Positive rating opens doors to 'cheap' loans

Rwanda's opportunities for flexible loans increased further after another international credit rating agency, Standard & Poor's (S&P), revised the country's long- and short-term credit ratings from 'Stable' to 'Positive.'

Monday, September 15, 2014
Kigaliu00e2u20acu2122s landscape is changing as the economy improves. (Timothy Kisambira)

Rwanda’s opportunities for flexible loans increased further after another international credit rating agency, Standard & Poor’s (S&P), revised the country’s long- and short-term credit ratings from ‘Stable’ to ‘Positive.’

The development has been lauded by officials as a "very important signal” to potential investors that it is safe to do business with Rwanda.

A credit rating is an evaluation of the credit worthiness of a borrower, especially a business (private company) or governments.

Finance and Economic Planning minister Claver Gatete said an upgrade such as this means improved credibility that makes it possible for the government to borrow at relatively cheaper rates.

The new rating has mainly been boosted by the country’s resilience to external shocks such as the 2012 aid cuts and suspension that saw the country make budget adjustments to keep the economy afloat.

"A positive outlook is an upgrade from stable and that’s a vote of confidence in our leadership and economic management,” Amb. Gatete said.

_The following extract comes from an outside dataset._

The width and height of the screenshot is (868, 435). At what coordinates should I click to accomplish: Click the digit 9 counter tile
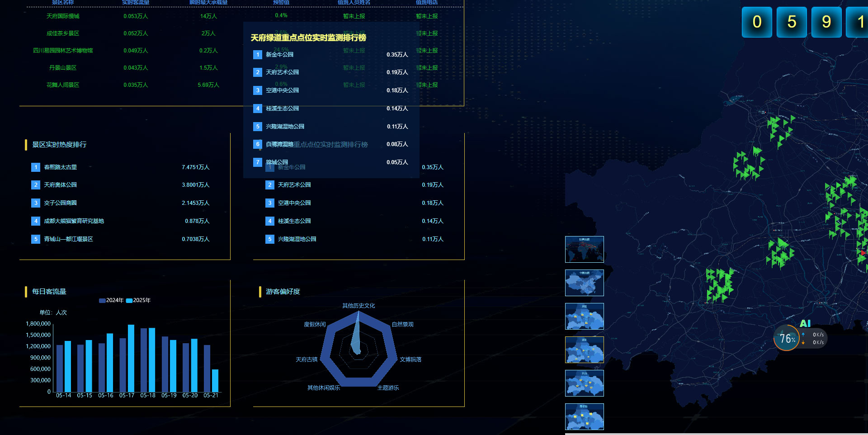pyautogui.click(x=826, y=22)
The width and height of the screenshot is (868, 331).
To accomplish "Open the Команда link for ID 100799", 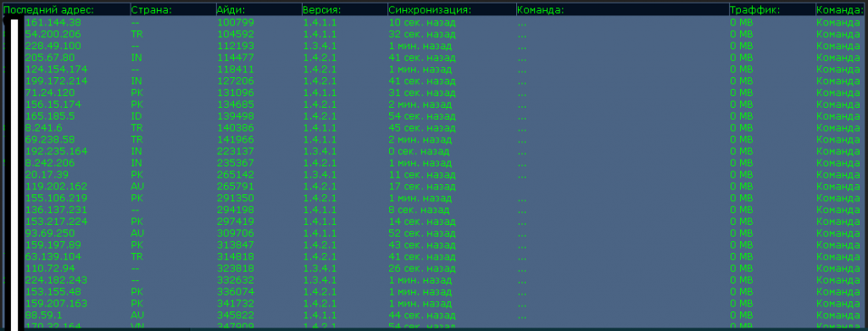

S&P also expects Rwanda’s deficit to decline to 2.6 per cent of GDP by 2017 at an average of three per cent change in debt over the period until 2017—compared to a 4.5 per cent change in the 2010-2013 period.

The firm says Rwanda has also benefited from the reduced geopolitical risk following the recent defeat of the Congolese rebel group, the M23.

Donor support had been suspended in 2012 due to allegations that Rwanda supported the M23 that operated in the Eastern part of DR Congo, an accusation Kigali rejected.

The ensuing withdrawal of donor funding had a ripple effect on government spending that saw real GDP growth slumping to 4.6 per cent, its lowest rate in almost 10 years.

Clare Akamanzi, the chief operations officer of Rwanda Development Board (RDB), said the positive rating from S&P, which is one of the important reference points used by investors, will boost the country’s general investment outlook.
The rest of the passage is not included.